Makoto Shinkai wrote and directed this film based on his own novel, so there was harmony in key places. The story follows a young boy and girl as they swap bodies in their dreams and must navigate one another’s lives while trying to avoid any unwanted problems. The situation is further complicated by a burgeoning love story between the two and an impending meteor strike that wipes out a small town. Shinkai’s script is one of the biggest strengths, harnessing subtle humor with sometimes childish but appropriate spikes that play well. At nearly two hours, the run-time is bit beefy and the main point gets a bit buried while trying to explain a very complicated plot that has a lot of push and pull.
The film is beautiful both visually and in it’s innocent tale of young love. Shinkai was man of many hats on this project ensuring the visual elements of the film fit his vision. He served as not only art director, but storyboard artist, cinematographer and film editor. Mateusz Urbanowicz did a wonderful job crafting the background art and helped blur the line between fantasy and reality by juxtaposing fast paced city and small town life. Those environments really helped carve out identities for the two main characters and define their roles in the story and the larger world.

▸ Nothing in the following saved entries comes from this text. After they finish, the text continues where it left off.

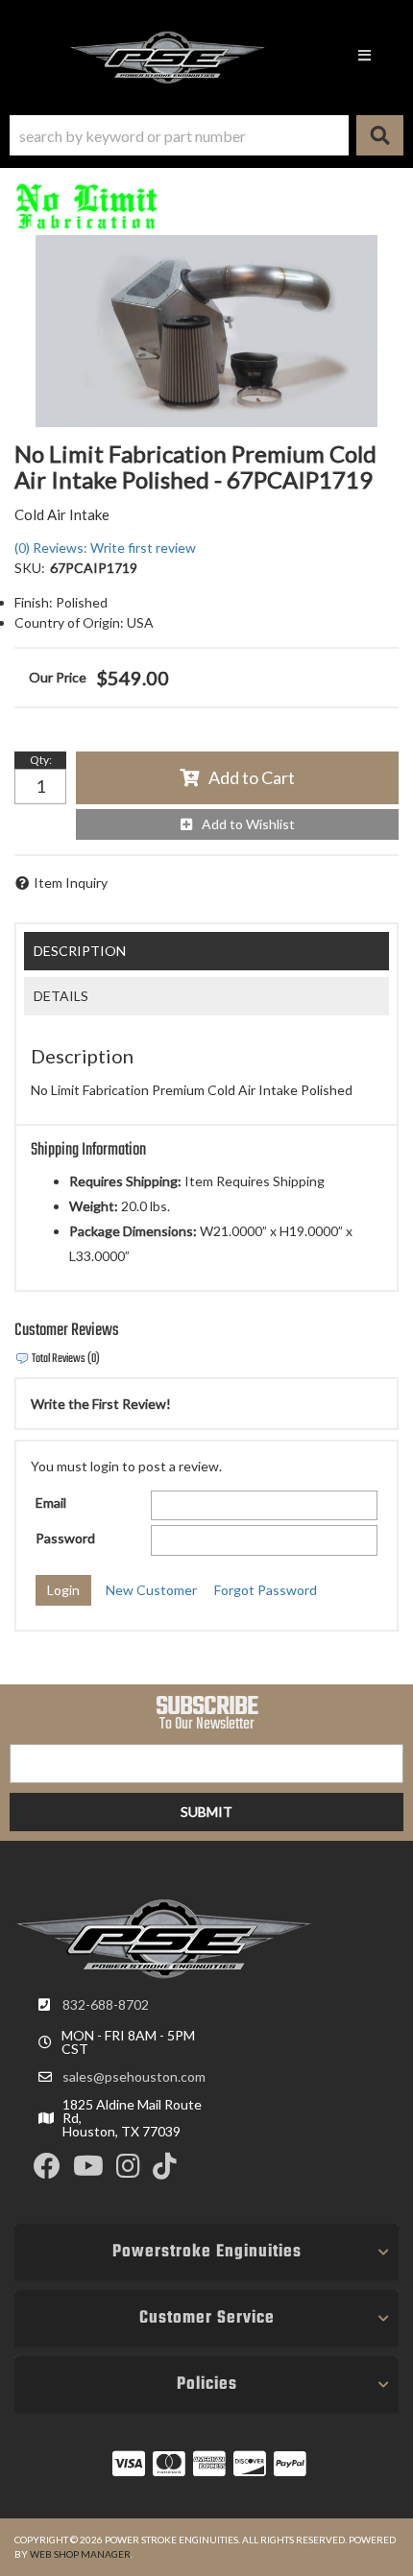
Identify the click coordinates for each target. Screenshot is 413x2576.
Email (51, 1502)
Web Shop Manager (80, 2554)
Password (65, 1538)
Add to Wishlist (248, 824)
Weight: (93, 1206)
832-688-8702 (105, 2004)
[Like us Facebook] (47, 2170)
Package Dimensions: (133, 1231)
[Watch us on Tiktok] (165, 2170)
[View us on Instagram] (128, 2170)
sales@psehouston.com (134, 2077)
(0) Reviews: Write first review (105, 547)
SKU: (29, 568)
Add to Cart (251, 777)
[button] (206, 135)
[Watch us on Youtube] (88, 2170)
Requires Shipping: (125, 1181)
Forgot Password (265, 1590)
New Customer (151, 1590)
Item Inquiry (71, 882)
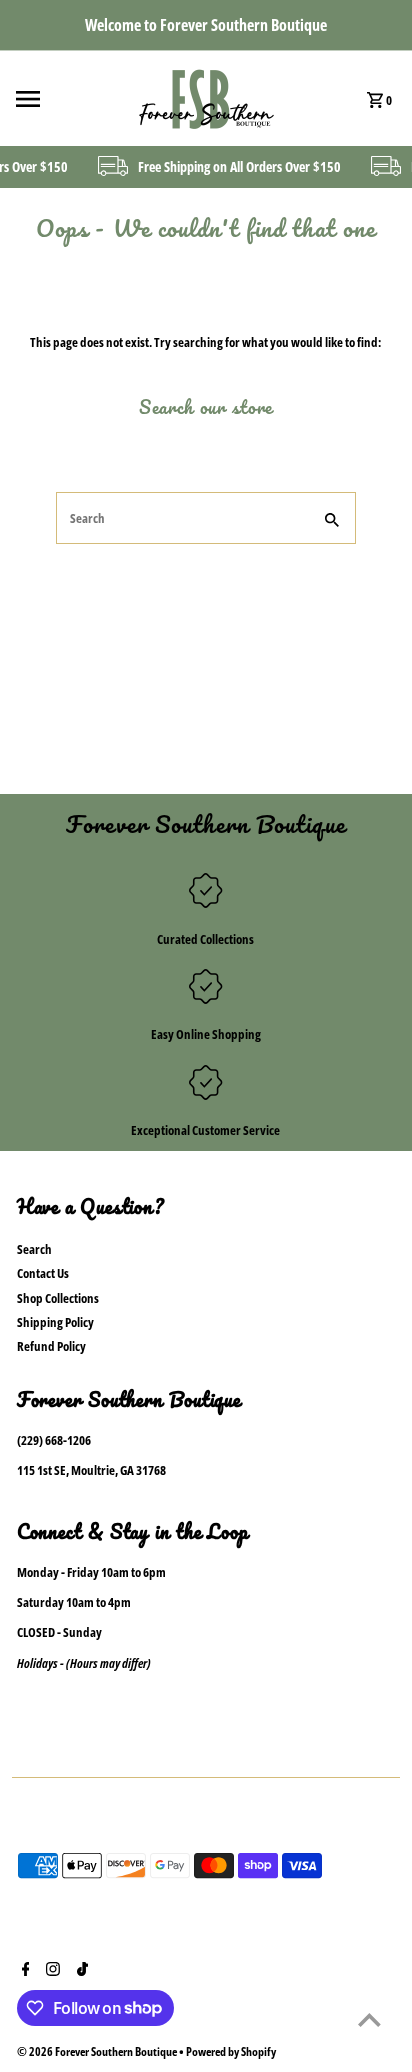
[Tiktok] (80, 1970)
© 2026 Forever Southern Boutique (98, 2051)
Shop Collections (58, 1298)
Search (34, 1249)
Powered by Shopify (231, 2051)
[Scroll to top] (369, 2019)
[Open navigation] (67, 99)
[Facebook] (23, 1970)
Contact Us (43, 1273)
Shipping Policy (55, 1322)
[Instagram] (50, 1970)
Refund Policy (51, 1346)
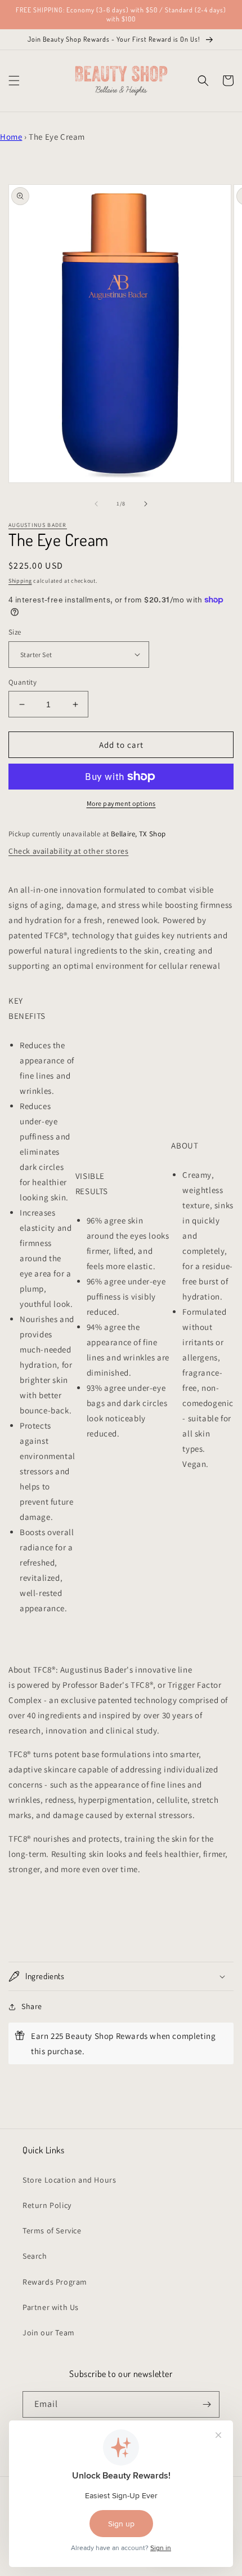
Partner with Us (51, 2307)
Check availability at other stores (68, 851)
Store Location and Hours (69, 2180)
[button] (14, 80)
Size (14, 632)
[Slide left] (96, 503)
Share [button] (31, 2006)
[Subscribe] (206, 2404)
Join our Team (49, 2332)
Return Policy (47, 2205)
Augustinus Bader (37, 525)
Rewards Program (55, 2282)
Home (11, 136)
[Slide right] (145, 503)
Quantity (22, 682)
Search (35, 2256)
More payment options (121, 803)
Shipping (20, 580)
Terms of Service (52, 2230)
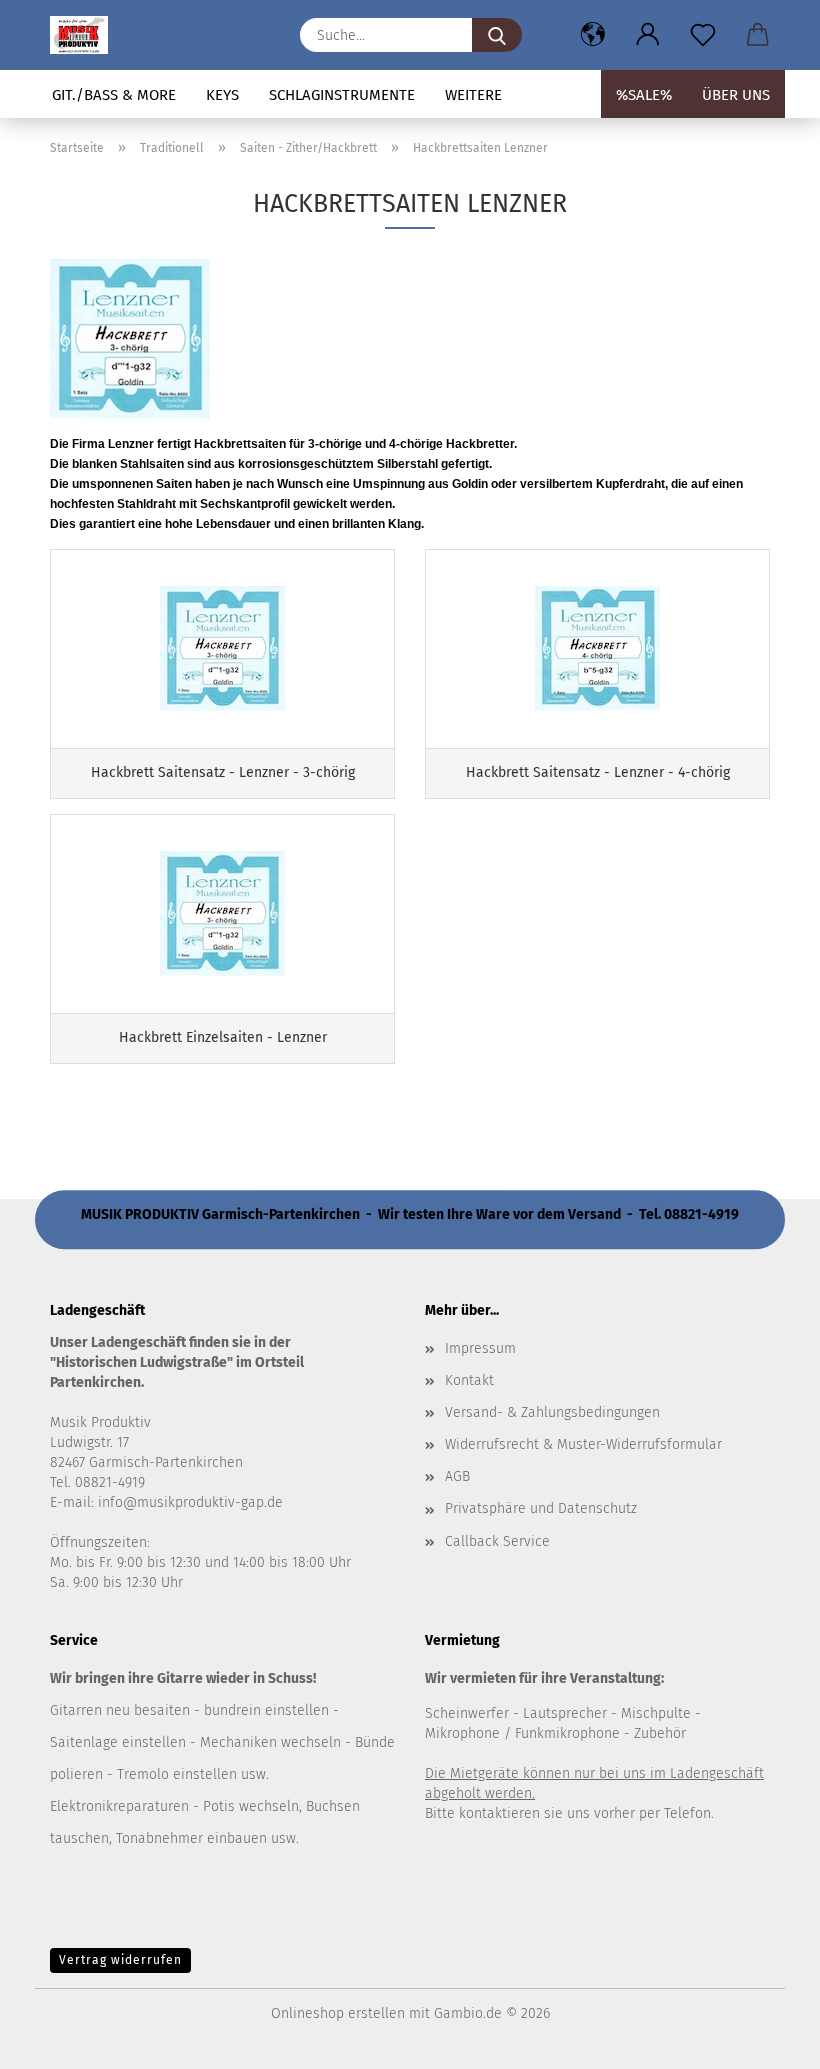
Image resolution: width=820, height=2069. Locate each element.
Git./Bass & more (114, 95)
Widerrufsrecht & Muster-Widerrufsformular (583, 1444)
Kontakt (469, 1380)
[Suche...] (497, 35)
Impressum (480, 1348)
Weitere (473, 95)
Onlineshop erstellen (338, 2013)
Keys (222, 95)
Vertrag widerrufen (120, 1960)
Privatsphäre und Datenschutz (541, 1508)
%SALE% (644, 95)
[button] (592, 35)
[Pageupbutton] (765, 2039)
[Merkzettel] (702, 35)
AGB (457, 1476)
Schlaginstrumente (342, 95)
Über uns (736, 95)
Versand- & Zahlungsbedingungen (552, 1412)
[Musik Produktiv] (86, 35)
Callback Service (497, 1541)
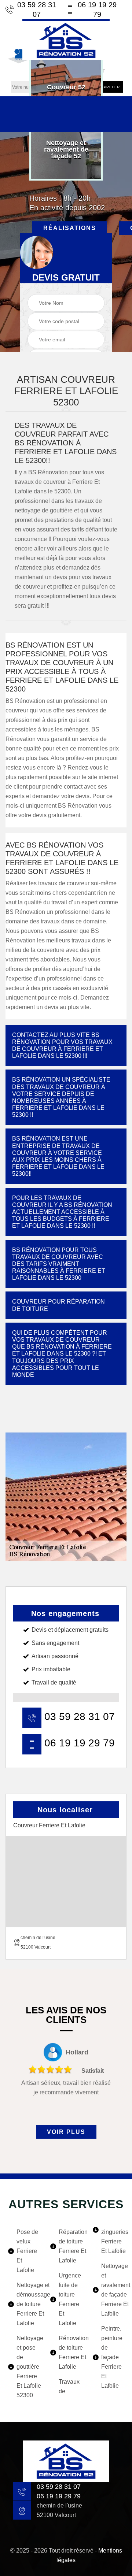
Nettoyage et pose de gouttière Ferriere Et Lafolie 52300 (28, 2366)
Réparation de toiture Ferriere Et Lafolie (70, 2246)
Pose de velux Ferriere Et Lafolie (27, 2251)
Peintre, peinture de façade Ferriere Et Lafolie (111, 2357)
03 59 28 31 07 (36, 9)
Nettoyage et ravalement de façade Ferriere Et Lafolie (113, 2290)
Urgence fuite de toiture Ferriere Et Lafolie (70, 2299)
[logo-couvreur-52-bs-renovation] (66, 39)
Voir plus (66, 2132)
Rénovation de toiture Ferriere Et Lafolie (70, 2352)
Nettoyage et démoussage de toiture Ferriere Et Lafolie (28, 2304)
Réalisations (69, 228)
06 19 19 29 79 (97, 9)
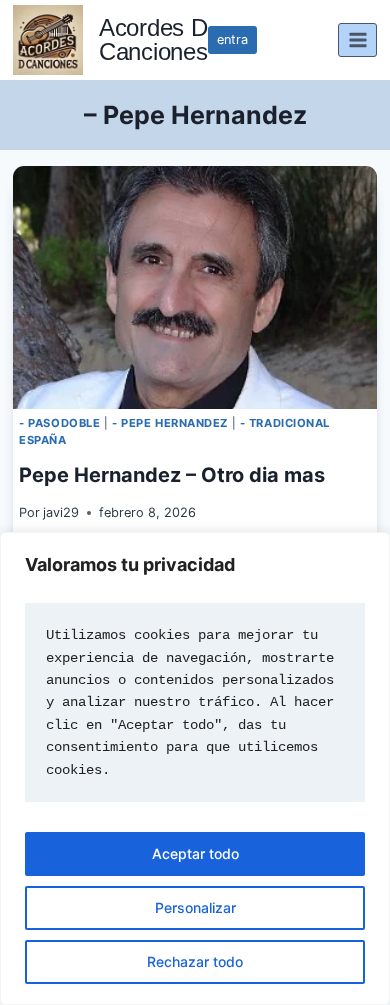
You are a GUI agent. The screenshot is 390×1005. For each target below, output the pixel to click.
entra (232, 39)
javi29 (61, 512)
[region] (195, 768)
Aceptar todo (195, 853)
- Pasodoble (59, 423)
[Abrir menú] (357, 39)
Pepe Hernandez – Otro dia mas (172, 475)
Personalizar (195, 907)
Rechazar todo (195, 961)
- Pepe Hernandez (170, 423)
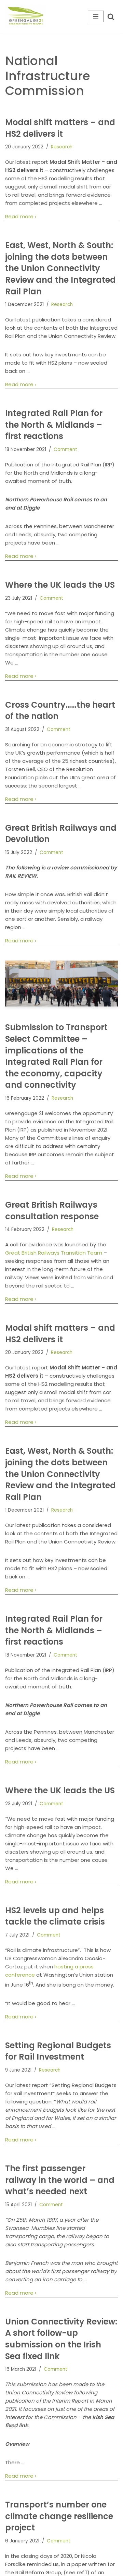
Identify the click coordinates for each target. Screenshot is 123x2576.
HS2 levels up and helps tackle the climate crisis (55, 1916)
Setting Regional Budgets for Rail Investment (58, 2051)
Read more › (20, 216)
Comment (65, 449)
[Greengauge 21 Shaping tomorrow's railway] (27, 16)
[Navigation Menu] (96, 16)
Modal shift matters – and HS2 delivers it (60, 128)
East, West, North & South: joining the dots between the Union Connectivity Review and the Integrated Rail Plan (60, 268)
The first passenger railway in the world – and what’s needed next (59, 2180)
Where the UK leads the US (60, 584)
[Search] (110, 16)
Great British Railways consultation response (52, 1210)
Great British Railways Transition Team (53, 1252)
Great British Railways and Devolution (61, 833)
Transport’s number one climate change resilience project (59, 2516)
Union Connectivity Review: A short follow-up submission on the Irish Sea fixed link (61, 2339)
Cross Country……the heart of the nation (60, 710)
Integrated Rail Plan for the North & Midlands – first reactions (53, 424)
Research (61, 147)
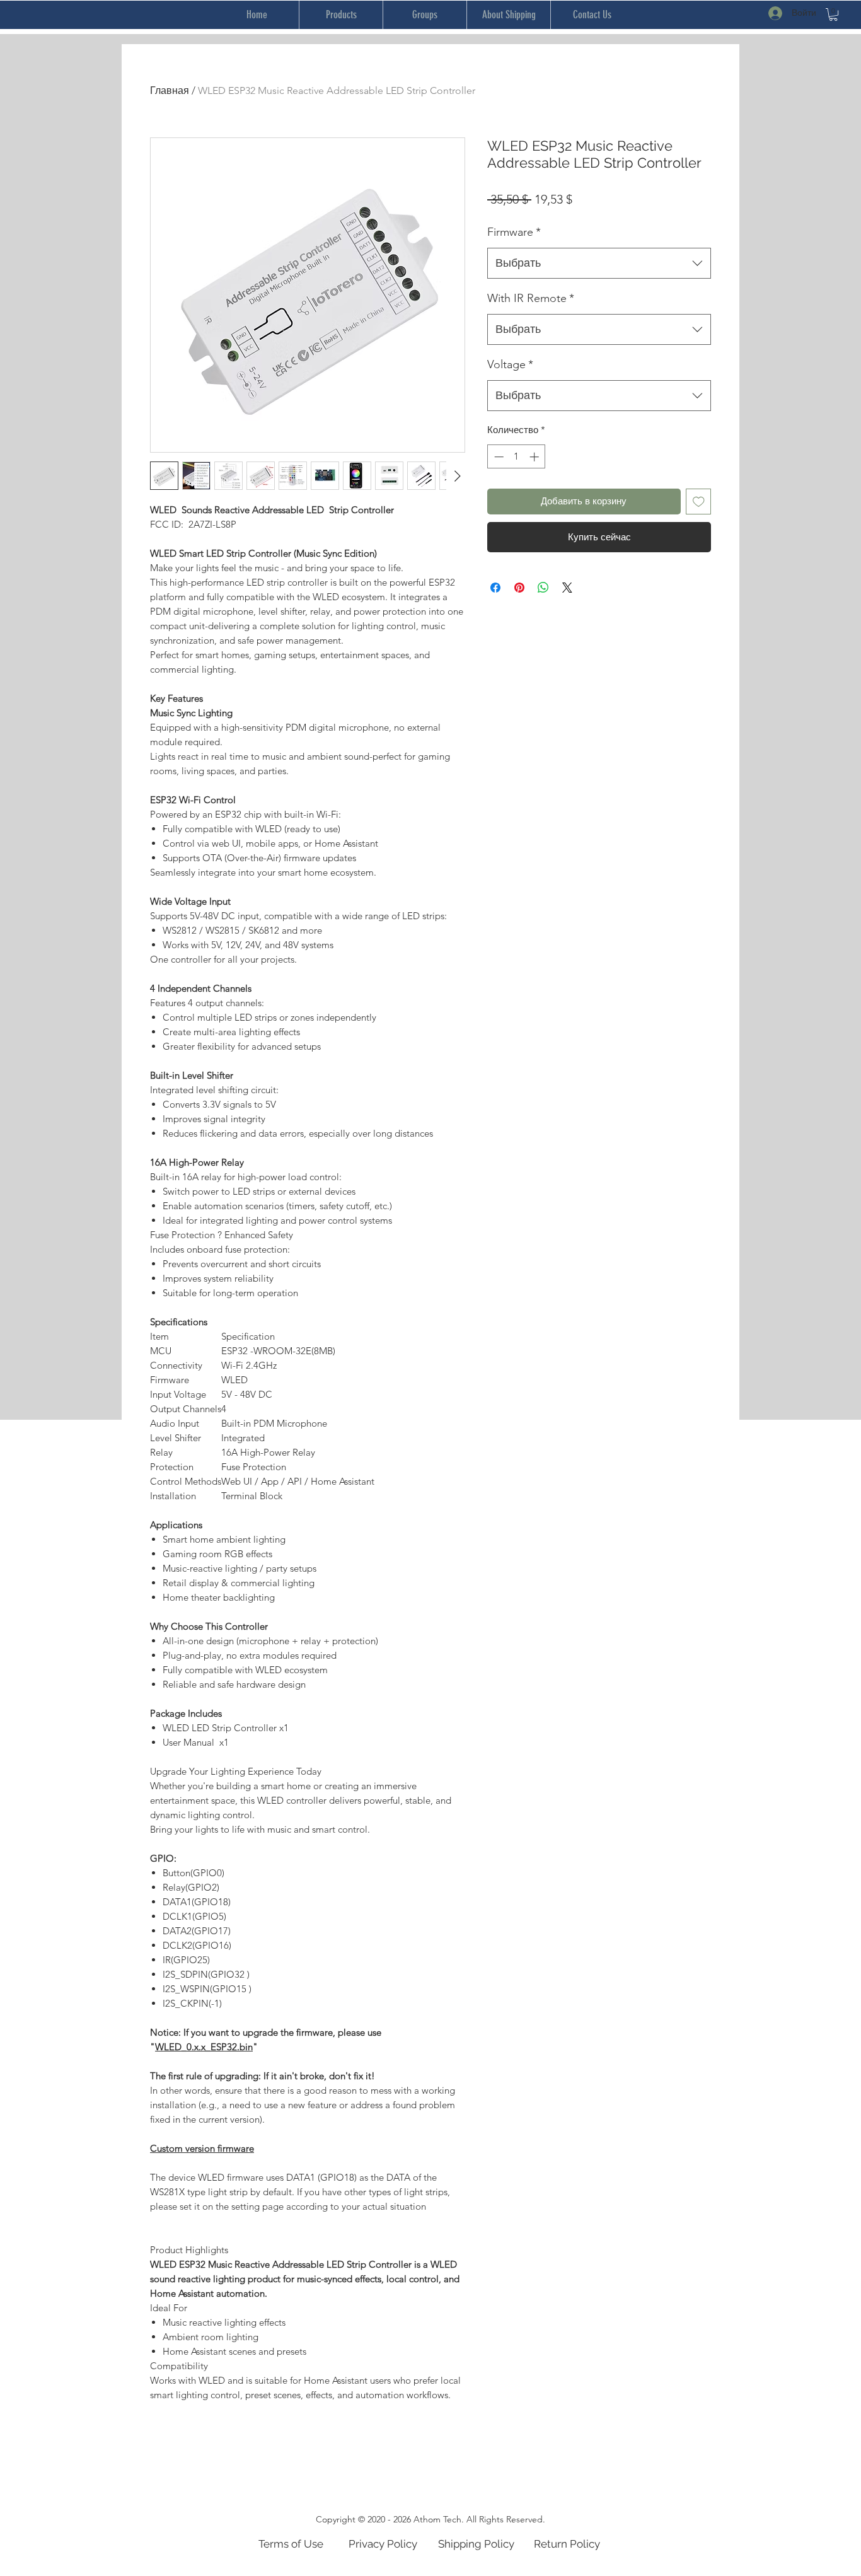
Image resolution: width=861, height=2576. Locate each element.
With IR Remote (530, 298)
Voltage (510, 364)
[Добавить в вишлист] (699, 501)
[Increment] (535, 456)
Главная (169, 90)
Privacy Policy (383, 2544)
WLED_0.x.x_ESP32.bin (204, 2047)
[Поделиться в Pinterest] (519, 587)
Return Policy (567, 2544)
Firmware (514, 232)
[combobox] (599, 263)
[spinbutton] (516, 456)
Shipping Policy (476, 2544)
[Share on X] (567, 587)
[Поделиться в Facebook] (495, 587)
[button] (833, 14)
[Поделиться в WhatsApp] (543, 587)
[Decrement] (497, 456)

Mone Kamishiraishi plays Mitsuha Miyamizu, a small town teenage girl who has big city dreams while battling with her own sense responsibility to her family and tradition. After waking up one morning from what she believes is simply an intense dream, her journey of self discovery and salvation begins. Her counterpart on the magical journey is Taki Tachibana, played by Ryunosuke Kamiki who’s known for his voice roles in Spirited Away (2001) and Howl’s Moving Castle (2004). Taki is busy enjoying his life as a teen boy, and part-time waiter, in Tokyo when it’s all interrupted by vivid dreams and the search for answers.
I went into it a tad skeptical of the PG rating. A story about gender swapping has some depths to navigate and the lack of an adult approach to the subject matter is obvious. The female characters are sexualized throughout, not a shocker, but it’s done from a very adolescent viewpoint and never becomes overt or gratuitous. It feels like a missed opportunity, but the story isn’t really about gender identity.
Recommendation: This is a good movie that has broad appeal across demographics and is worth a watch. It’s family friendly but stretches well into adulthood and stays enjoyable for all the same reasons.